Directed by the veteran Czech team of director Jan Hrebejk and writer Petr Jarchovsky (responsible for the superb Oscar-nominated “Divided We Fall”), “Kawasaki’s Rose” peels away layers to reveal even deeper ones. It’s a film rich in psychological and political currents, sunken pools and treacherous eddies that can trap the unwary.
A beautifully crafted 10th collaboration between writer and director, “Kawasaki’s Rose” takes place in the present-day Czech Republic, but it’s intensely involved with the difficulty of discovering the truth about the country’s Communist past. Reminiscent of Germany’s “The Lives of Others,” it is, the filmmakers say, the first work from their country to deal with the still-incendiary subject of cooperation with the formerly all-powerful secret police.

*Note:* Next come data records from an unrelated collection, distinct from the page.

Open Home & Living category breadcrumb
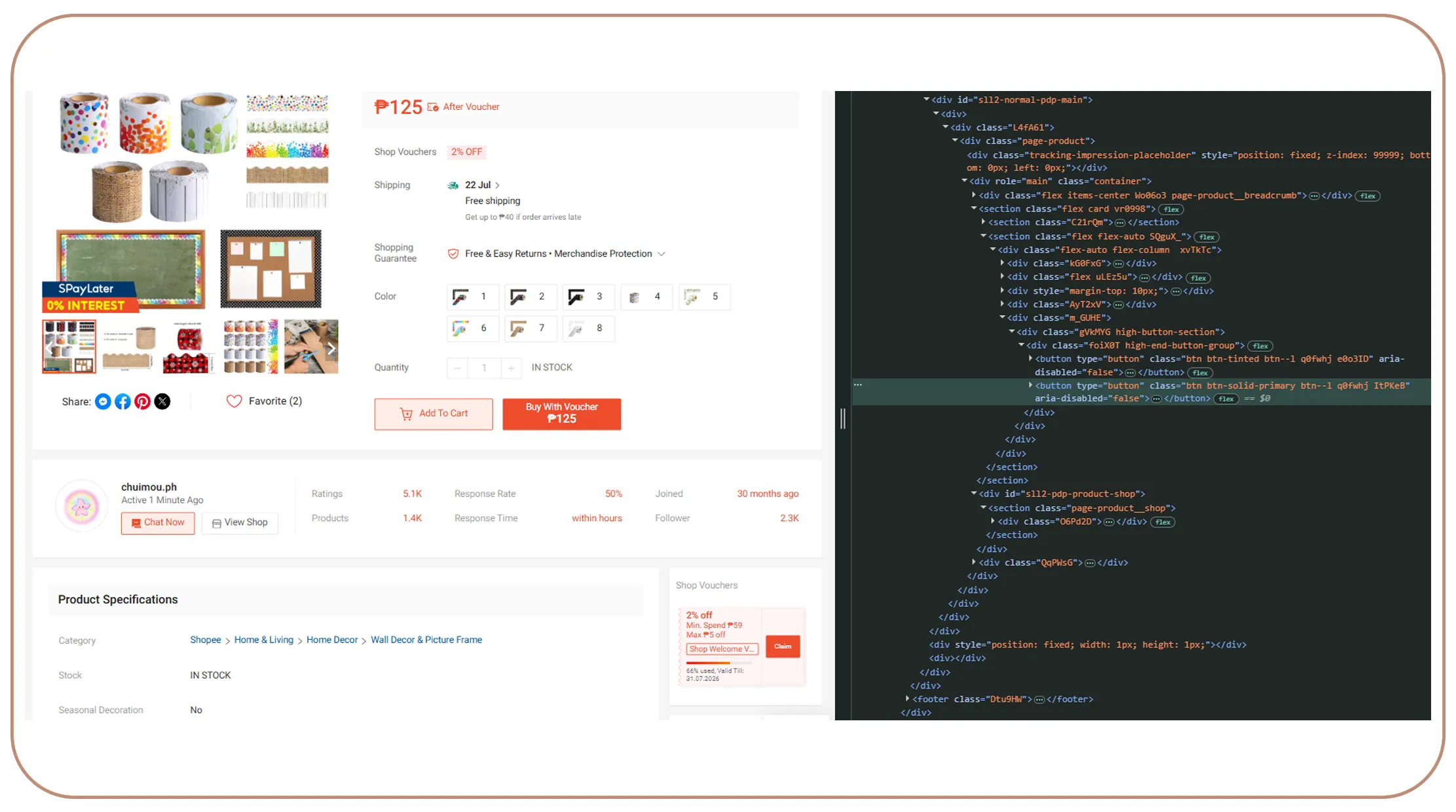The height and width of the screenshot is (812, 1456). pos(264,640)
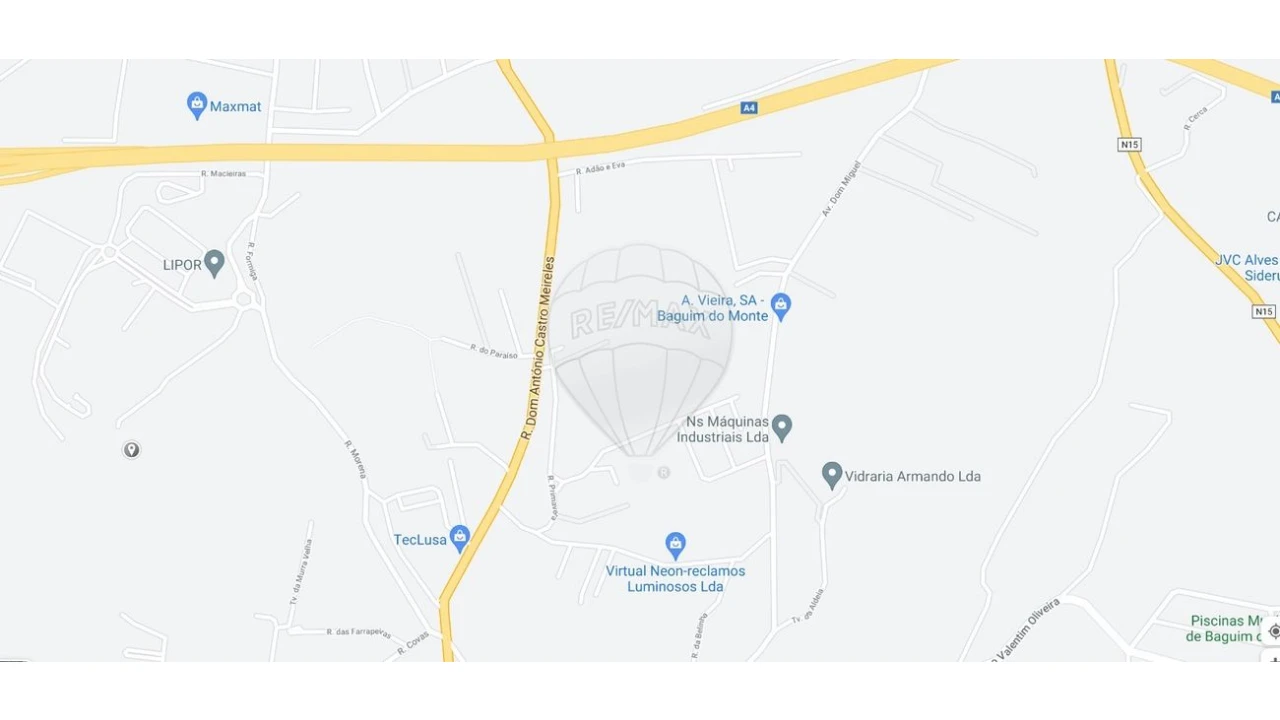The image size is (1280, 720).
Task: Click the my-location crosshair button
Action: click(1274, 632)
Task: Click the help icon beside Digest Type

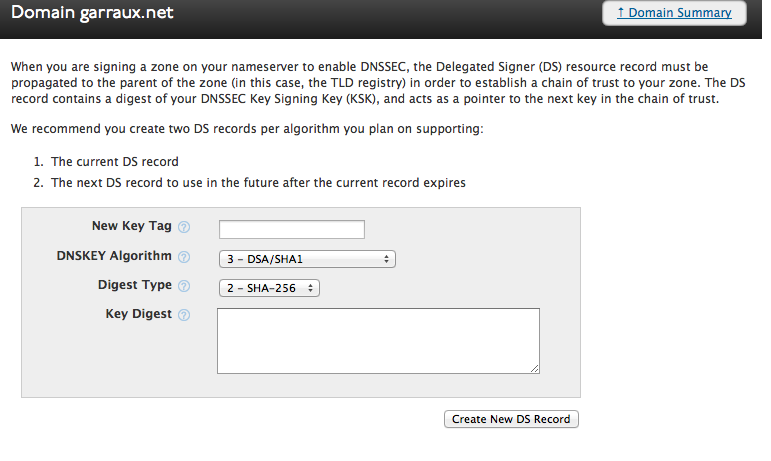Action: (x=184, y=287)
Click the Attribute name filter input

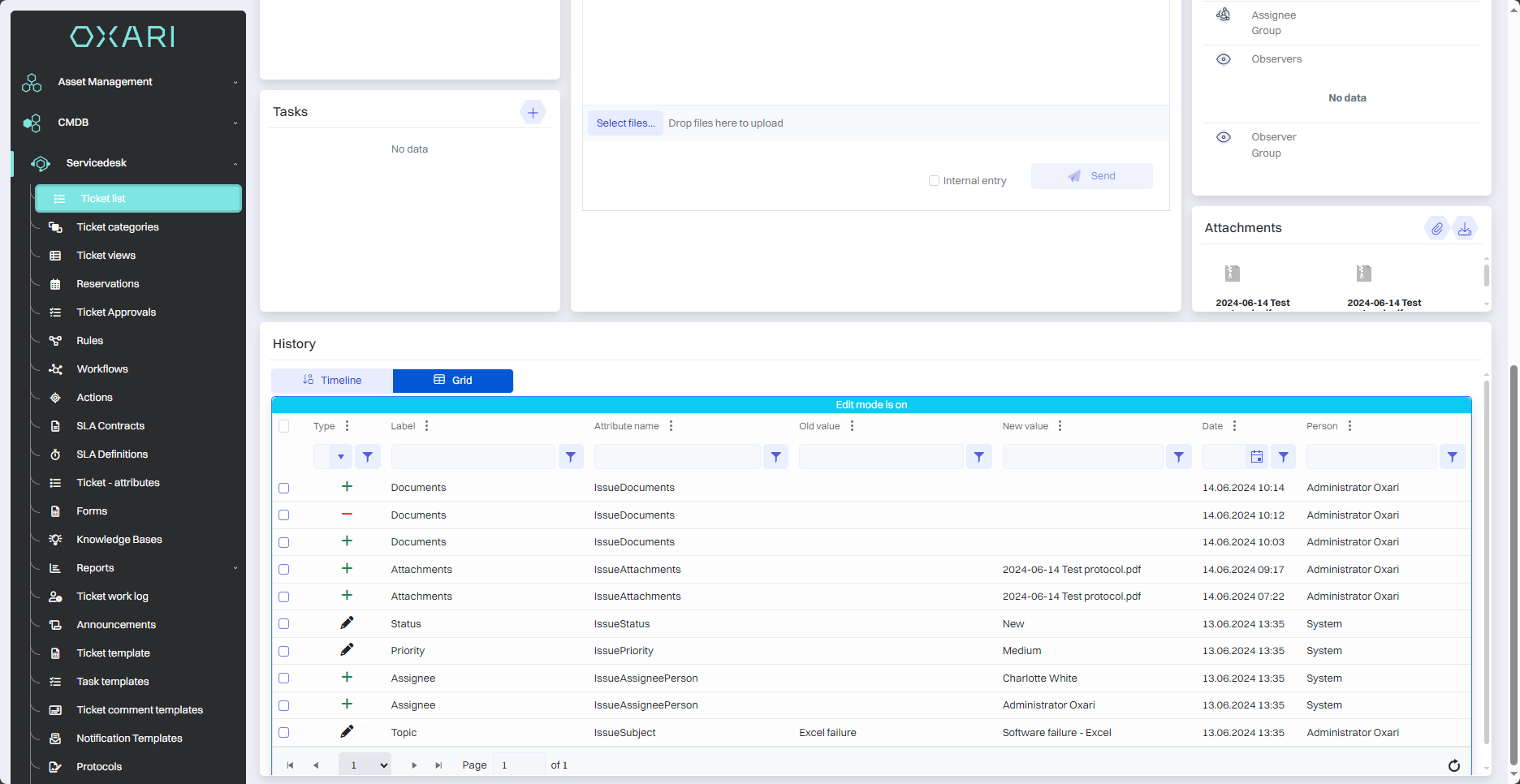click(676, 457)

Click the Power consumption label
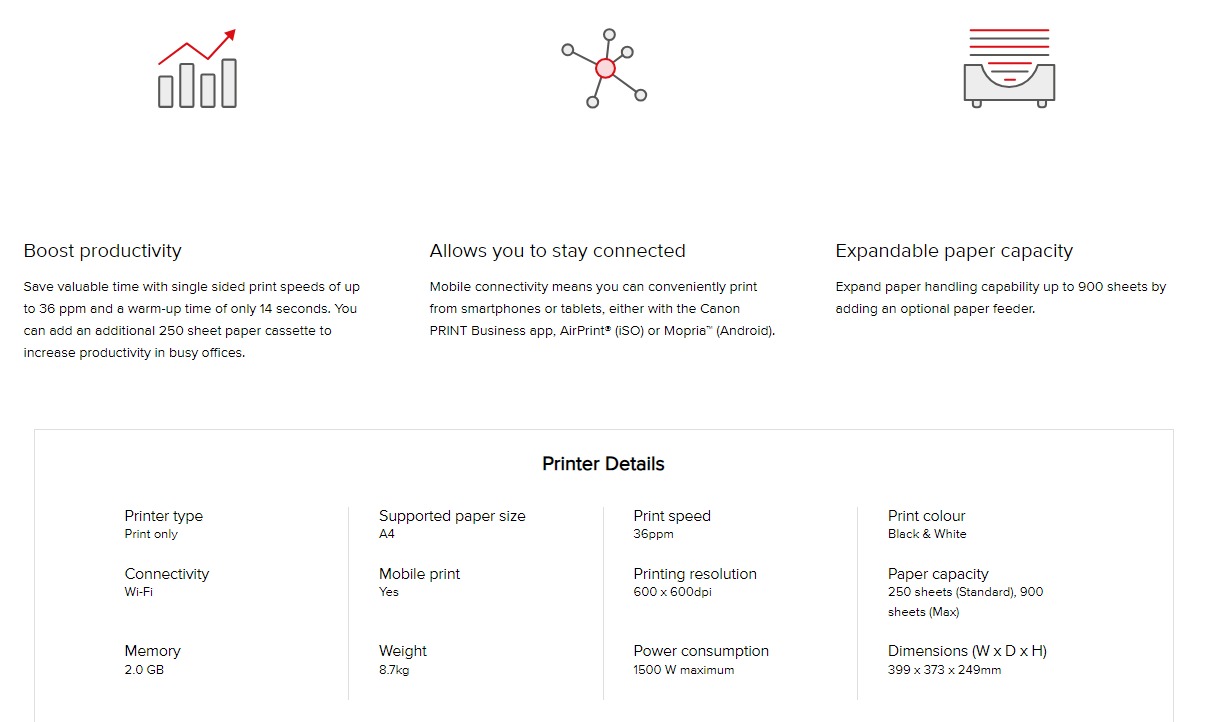point(701,651)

Avoiding anything obvious, even in its opening, the film begins in an unnamed city and country with brief glimpses of two men (one of whom turns out to be Kawasaki), individuals whose importance and full identifies aren’t revealed until much later. Then the scene swiftly shifts to Prague, where we’re thrown into the middle of a complex multi-generational family drama, starting with the filming of a television documentary that quickly fills us in on essential back story.

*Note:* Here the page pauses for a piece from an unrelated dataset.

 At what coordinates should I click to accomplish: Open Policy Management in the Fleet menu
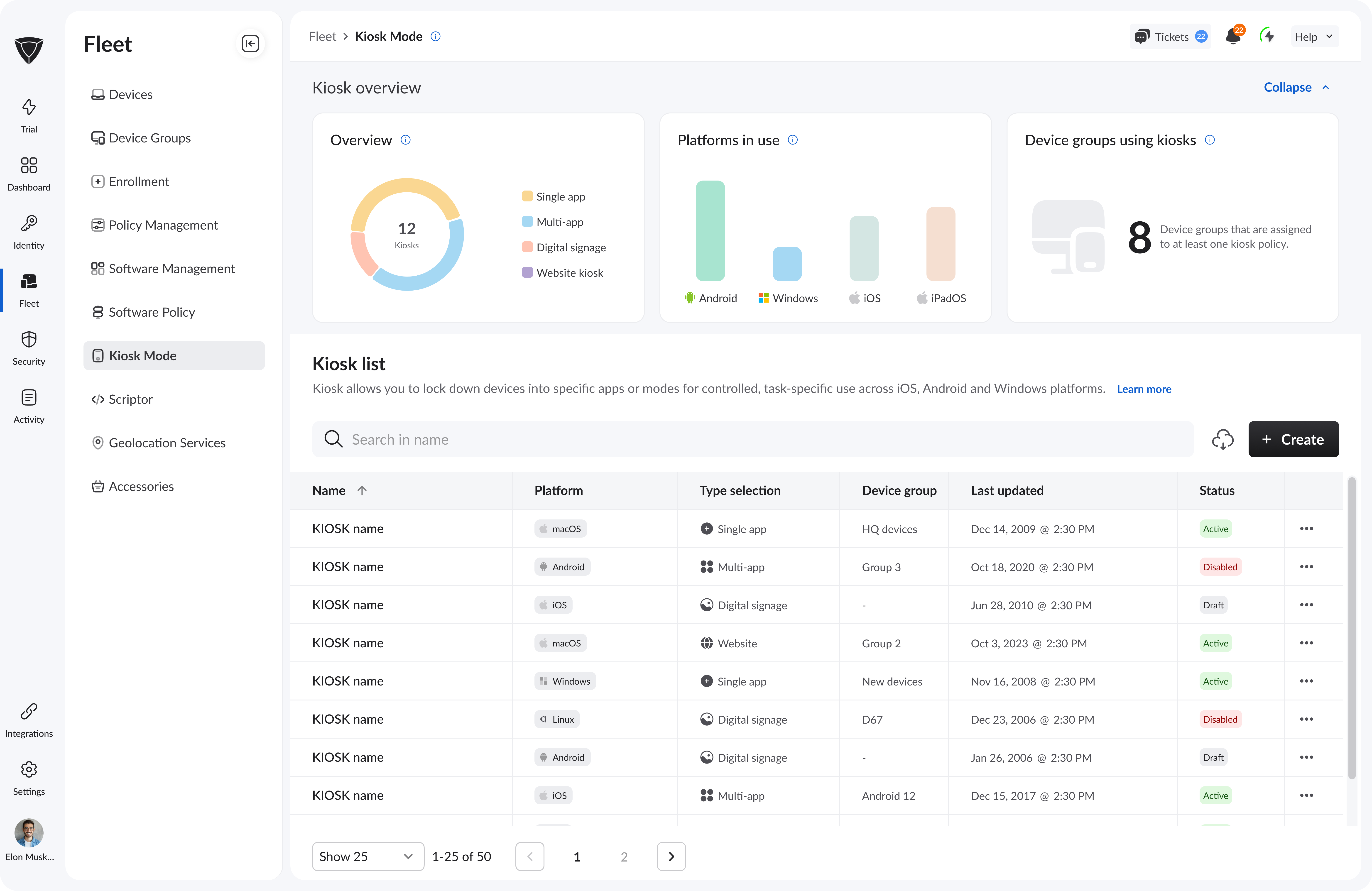pyautogui.click(x=163, y=225)
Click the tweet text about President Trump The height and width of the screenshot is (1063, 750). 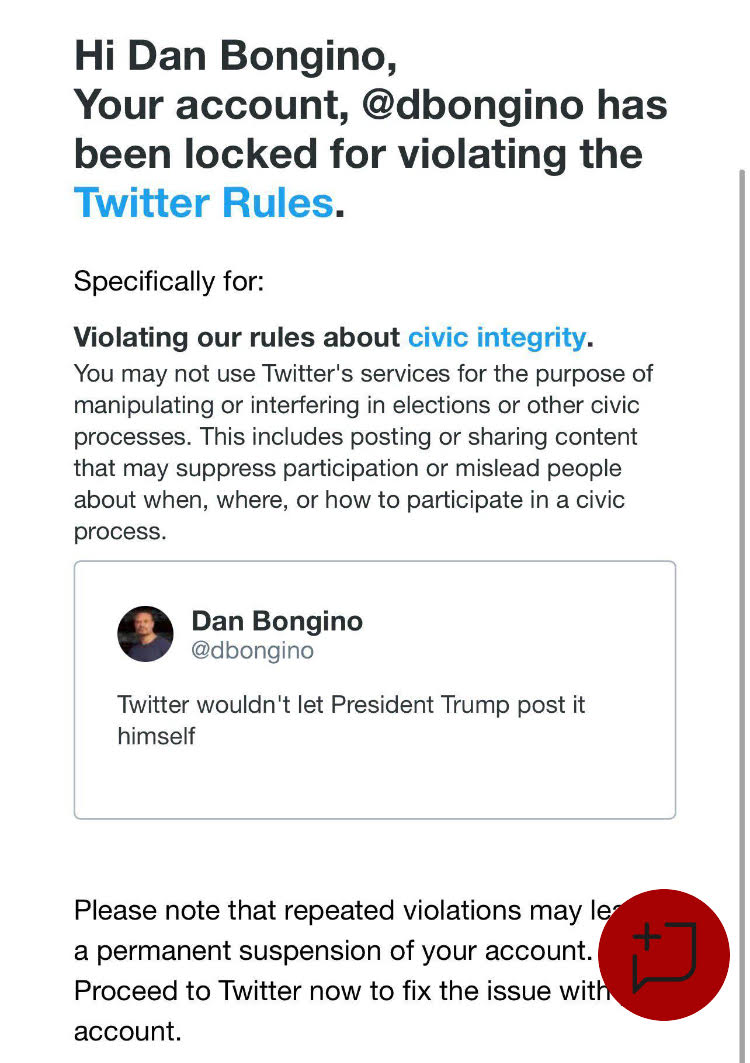coord(351,720)
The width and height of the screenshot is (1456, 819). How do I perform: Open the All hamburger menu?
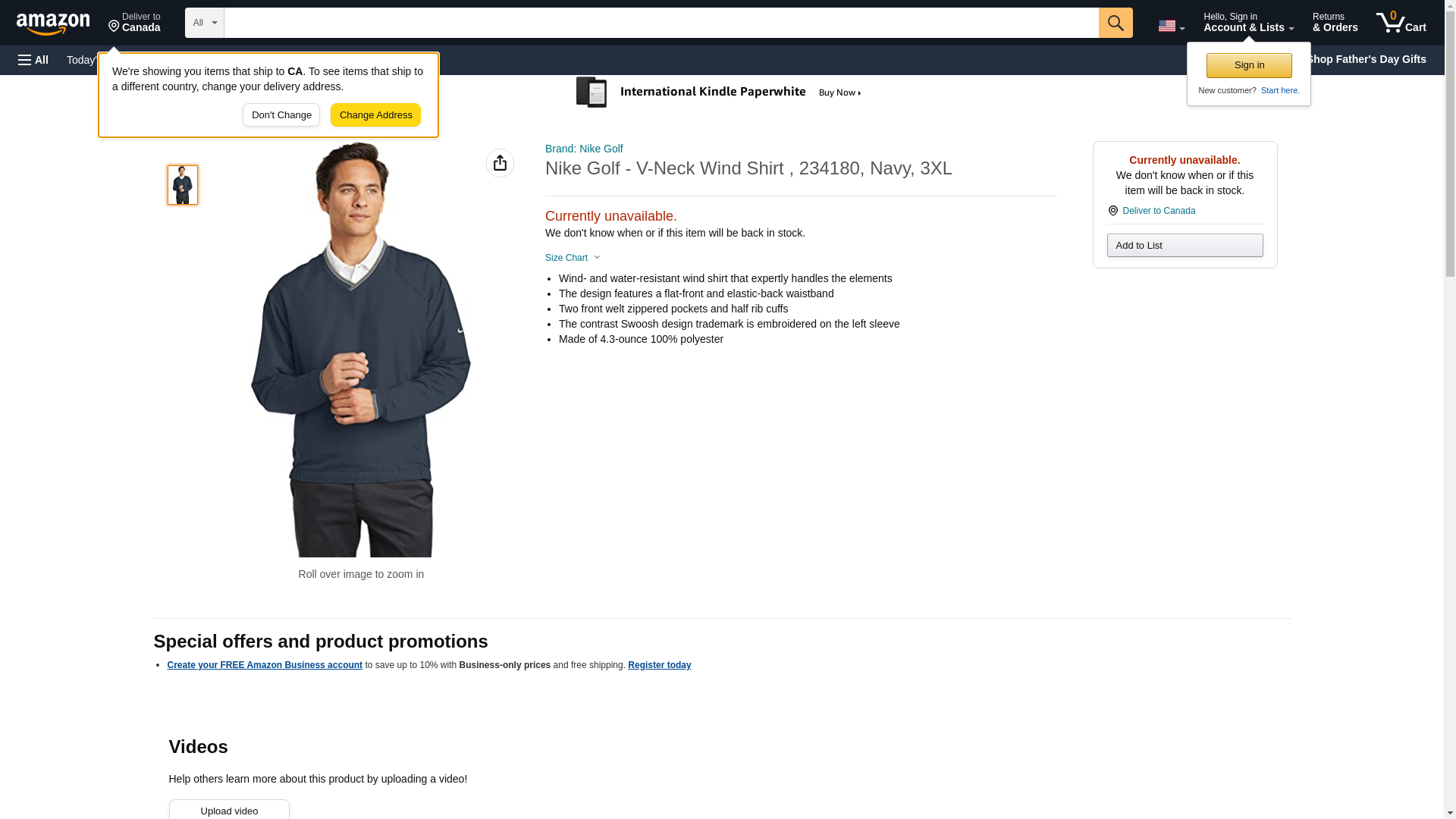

The subject of the documentary is Pavel Josek (Martin Huba), a professor of psychology and a dean of the medical school at Charles University. He’s being filmed because, as an eminent dissident who stood up to the totalitarian Communist regime, he’s scheduled to receive the prestigious Memory of the Nation award.
Soft-spoken, thoughtful, humane, Pavel is the kind of person his award would indicate. He looks on quietly as his more forceful wife, Jana (Daniela Kolarova), a fellow dissident, talks about why they took the risks they did, about the necessity of doing what was right. Their only current worry appears to be the health of their adult daughter, Lucie (Lenka Vlasakova), hospitalized with a mysterious ailment.

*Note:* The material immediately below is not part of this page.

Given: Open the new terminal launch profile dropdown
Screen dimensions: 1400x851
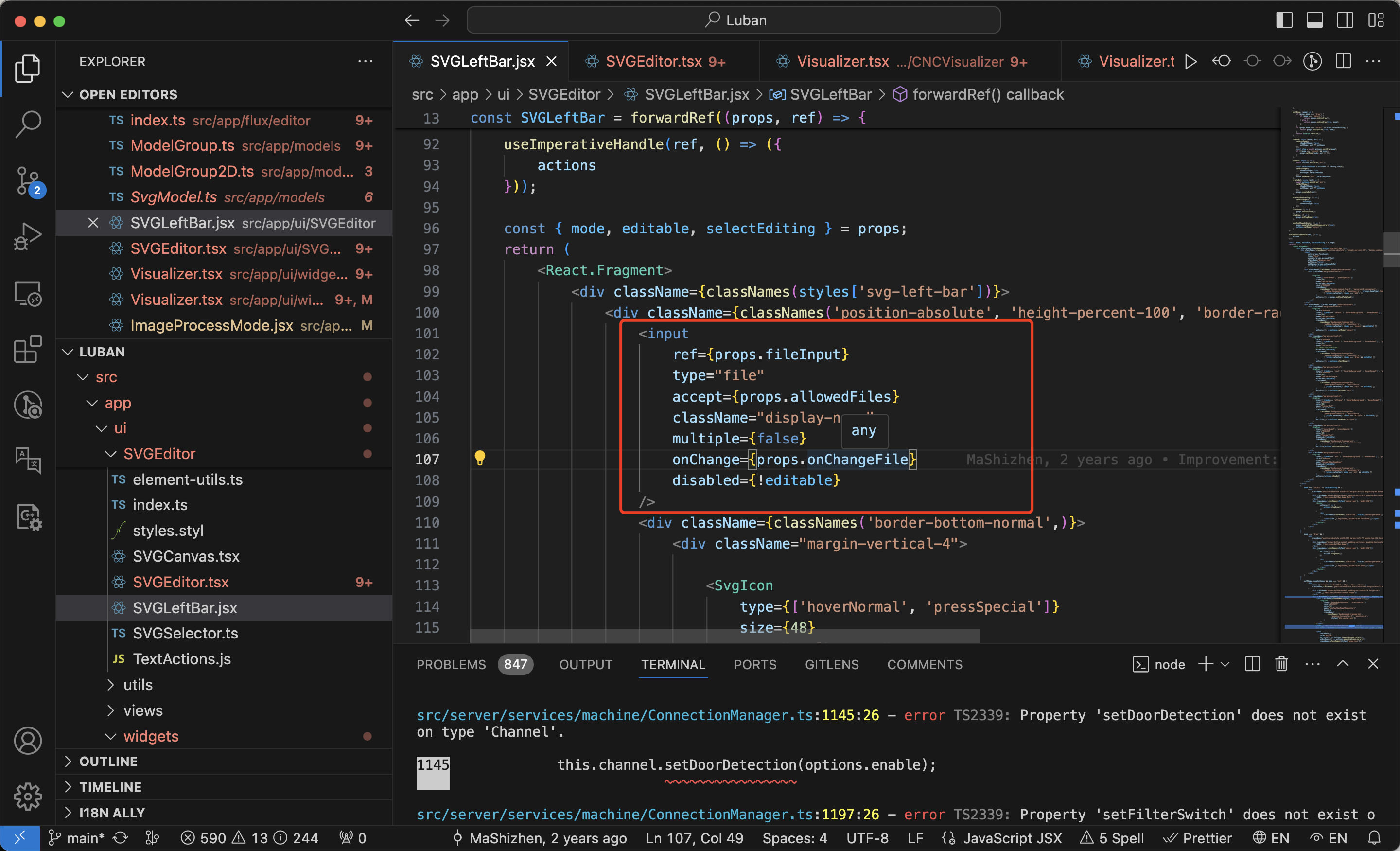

Not happy about any of this, or much of anything else for that matter, is Lucie’s husband, Ludek (Milan Mikulcik), the sound engineer on that television documentary. Not without his own flaws, including bad relations with his daughter, Bara (Anna Simonova), and his mistress, Radka (Petra Hrebickova), he seethes with resentment toward his in-laws.
Though he’s a born grievance collector who mockingly calls his father-in-law a “paragon of virtue,” Ludek has a point. In fact, his in-laws, especially his mother-in-law, are disappointed in him: For Jana, boring people are “worse than murderers.”
Just as Ludek’s personal affairs are coming to a head, the documentary crew comes into possession of Pavel’s unedited, previously unseen secret police file, which indicates that he may not be who everyone thinks he is politically and that a kind of cover-up may have taken place.
It’s now that “Kawasaki’s Rose” really kicks into gear. We are immediately introduced to one of the film’s most troubling characters, a retired master Communist interrogator named Kafka (Ladislav Chudik). Chilling, unapologetic and sure of himself, the now elderly Kafka still personifies the former power of the Communist state in a way that unnerves everyone.
This news about Pavel affects all parties differently — mother Jana and daughter Lucie have a confrontation that is shocking in its intensity — and everyone has a different version of just how much of the revelation is actually true and what that truth might mean.
By presenting a world where nothing is clean and simple, where all are complicit, “Kawasaki’s Rose” cautions us not to feel superior, not to be sure what we ourselves would have done in similar situations. The film details how the pressures an all-knowing, all-invasive government was capable of putting on people could turn them so inside out it became almost impossible to know what the right thing was, let alone do it. “There is a well full of blood,” one character memorably says, quoting a poem. “And everyone has drunk of it.”
But though it believes strongly in remembering the past (“If memory is lost,” one character says, “we cease to exist”), the point “Kawasaki’s Rose” finally wants to make is that what matters most is renewal and reconciliation, the human ability to start again. It’s an especially resonant conclusion for a particularly compelling and significant film.